EXERCISE OBJECTIVE. Of all the lines in the entries, how many carry the word "computer"? The reply is that number and no more.

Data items
● ● ● ●

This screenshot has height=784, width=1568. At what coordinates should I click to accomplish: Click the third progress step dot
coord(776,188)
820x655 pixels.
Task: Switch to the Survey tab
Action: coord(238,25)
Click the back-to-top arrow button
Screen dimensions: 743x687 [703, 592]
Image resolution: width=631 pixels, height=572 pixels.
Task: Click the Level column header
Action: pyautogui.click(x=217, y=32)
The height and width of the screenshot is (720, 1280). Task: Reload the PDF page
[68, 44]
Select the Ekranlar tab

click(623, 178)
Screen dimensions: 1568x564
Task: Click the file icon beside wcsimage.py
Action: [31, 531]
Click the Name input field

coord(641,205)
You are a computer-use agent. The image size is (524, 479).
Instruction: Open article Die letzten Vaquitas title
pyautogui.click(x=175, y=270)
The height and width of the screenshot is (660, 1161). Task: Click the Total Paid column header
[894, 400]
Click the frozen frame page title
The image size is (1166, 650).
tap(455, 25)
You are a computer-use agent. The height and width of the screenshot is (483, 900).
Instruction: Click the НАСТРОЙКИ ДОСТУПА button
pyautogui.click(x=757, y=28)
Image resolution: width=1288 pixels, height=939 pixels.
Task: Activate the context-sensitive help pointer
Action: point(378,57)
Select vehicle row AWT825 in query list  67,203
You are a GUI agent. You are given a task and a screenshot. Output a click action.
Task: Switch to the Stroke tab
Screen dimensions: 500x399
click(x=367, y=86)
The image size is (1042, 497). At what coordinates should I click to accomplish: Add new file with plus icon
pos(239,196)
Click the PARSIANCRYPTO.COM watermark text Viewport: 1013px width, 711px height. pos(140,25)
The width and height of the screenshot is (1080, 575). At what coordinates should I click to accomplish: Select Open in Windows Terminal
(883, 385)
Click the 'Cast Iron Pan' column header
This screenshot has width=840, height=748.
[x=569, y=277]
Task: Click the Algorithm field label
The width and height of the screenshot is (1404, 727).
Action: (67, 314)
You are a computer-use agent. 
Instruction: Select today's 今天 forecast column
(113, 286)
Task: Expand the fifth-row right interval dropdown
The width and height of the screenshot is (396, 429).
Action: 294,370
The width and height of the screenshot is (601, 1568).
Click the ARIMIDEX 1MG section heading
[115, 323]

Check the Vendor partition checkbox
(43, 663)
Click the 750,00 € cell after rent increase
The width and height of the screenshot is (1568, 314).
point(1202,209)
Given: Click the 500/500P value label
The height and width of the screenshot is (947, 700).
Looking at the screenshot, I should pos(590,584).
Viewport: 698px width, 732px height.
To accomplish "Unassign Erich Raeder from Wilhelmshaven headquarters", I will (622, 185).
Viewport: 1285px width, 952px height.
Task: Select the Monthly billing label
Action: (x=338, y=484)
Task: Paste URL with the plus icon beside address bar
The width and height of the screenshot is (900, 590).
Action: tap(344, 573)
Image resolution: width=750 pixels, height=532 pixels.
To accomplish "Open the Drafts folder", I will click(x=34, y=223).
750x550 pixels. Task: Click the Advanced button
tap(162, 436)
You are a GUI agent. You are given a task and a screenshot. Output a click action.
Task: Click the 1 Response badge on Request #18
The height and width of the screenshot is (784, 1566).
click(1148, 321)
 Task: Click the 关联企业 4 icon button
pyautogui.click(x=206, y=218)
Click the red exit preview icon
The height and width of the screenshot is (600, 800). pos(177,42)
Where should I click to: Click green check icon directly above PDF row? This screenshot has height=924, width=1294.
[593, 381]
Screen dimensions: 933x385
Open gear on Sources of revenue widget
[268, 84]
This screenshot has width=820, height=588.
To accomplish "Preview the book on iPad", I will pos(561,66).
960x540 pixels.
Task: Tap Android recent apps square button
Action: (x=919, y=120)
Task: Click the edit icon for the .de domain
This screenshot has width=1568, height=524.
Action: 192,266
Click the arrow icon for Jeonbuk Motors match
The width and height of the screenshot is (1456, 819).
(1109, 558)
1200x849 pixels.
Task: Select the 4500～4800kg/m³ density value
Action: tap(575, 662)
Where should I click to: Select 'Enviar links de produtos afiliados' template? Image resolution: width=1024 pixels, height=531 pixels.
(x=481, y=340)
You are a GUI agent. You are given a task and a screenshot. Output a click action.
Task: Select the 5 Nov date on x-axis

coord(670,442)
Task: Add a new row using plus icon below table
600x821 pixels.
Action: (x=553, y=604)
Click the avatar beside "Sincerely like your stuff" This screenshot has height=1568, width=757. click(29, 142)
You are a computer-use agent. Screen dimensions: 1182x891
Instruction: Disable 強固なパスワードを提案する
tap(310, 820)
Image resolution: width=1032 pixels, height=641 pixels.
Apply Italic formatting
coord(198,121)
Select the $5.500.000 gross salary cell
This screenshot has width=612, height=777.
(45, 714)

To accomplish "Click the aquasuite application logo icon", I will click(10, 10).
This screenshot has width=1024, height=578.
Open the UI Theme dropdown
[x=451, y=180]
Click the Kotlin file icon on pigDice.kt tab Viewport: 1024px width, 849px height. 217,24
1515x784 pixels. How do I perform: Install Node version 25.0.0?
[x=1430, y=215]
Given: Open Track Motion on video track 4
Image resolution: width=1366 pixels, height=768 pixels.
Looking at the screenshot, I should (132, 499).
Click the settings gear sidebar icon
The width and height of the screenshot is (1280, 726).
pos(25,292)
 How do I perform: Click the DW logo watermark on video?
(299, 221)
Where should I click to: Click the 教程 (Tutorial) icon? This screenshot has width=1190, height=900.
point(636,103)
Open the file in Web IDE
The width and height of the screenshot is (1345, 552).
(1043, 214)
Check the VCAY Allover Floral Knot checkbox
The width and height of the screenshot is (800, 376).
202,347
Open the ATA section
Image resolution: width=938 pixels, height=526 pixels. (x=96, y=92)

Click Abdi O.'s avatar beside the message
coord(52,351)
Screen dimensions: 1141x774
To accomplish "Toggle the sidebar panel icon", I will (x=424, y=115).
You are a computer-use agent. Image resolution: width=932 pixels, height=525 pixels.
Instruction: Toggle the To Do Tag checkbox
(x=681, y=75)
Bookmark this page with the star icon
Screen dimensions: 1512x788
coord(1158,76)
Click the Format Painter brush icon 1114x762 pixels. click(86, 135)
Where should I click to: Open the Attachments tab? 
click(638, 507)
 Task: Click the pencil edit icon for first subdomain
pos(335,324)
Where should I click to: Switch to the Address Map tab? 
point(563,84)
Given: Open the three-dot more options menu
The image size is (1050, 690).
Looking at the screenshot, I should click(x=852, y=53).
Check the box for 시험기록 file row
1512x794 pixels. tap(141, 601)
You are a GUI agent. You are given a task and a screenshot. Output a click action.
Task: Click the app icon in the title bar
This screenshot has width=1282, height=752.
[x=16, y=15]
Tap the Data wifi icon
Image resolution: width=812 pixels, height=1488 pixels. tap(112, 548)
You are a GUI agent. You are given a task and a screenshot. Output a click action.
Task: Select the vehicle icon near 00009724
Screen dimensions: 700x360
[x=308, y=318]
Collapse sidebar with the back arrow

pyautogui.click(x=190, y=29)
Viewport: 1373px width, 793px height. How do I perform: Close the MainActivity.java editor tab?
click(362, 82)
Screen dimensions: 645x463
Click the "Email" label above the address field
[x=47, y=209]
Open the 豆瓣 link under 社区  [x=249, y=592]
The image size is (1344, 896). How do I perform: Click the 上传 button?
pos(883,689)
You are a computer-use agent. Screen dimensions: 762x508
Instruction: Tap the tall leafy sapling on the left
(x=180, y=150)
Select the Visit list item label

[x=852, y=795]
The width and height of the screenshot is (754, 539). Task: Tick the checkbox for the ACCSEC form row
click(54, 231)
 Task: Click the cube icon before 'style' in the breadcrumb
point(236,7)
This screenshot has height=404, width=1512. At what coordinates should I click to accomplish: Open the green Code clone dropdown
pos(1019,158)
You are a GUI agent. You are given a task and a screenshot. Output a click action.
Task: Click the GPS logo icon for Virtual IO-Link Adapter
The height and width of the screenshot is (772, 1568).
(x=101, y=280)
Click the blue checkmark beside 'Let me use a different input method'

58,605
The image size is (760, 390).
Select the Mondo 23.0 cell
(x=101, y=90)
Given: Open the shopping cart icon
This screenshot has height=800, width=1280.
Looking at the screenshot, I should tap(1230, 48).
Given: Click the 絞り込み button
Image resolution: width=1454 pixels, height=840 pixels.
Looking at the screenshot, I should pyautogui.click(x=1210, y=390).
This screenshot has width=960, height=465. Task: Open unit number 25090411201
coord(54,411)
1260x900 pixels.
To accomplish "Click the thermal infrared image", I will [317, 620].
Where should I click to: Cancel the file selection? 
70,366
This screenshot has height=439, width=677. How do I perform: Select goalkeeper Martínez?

● ● ● ●

THE ANSWER. 6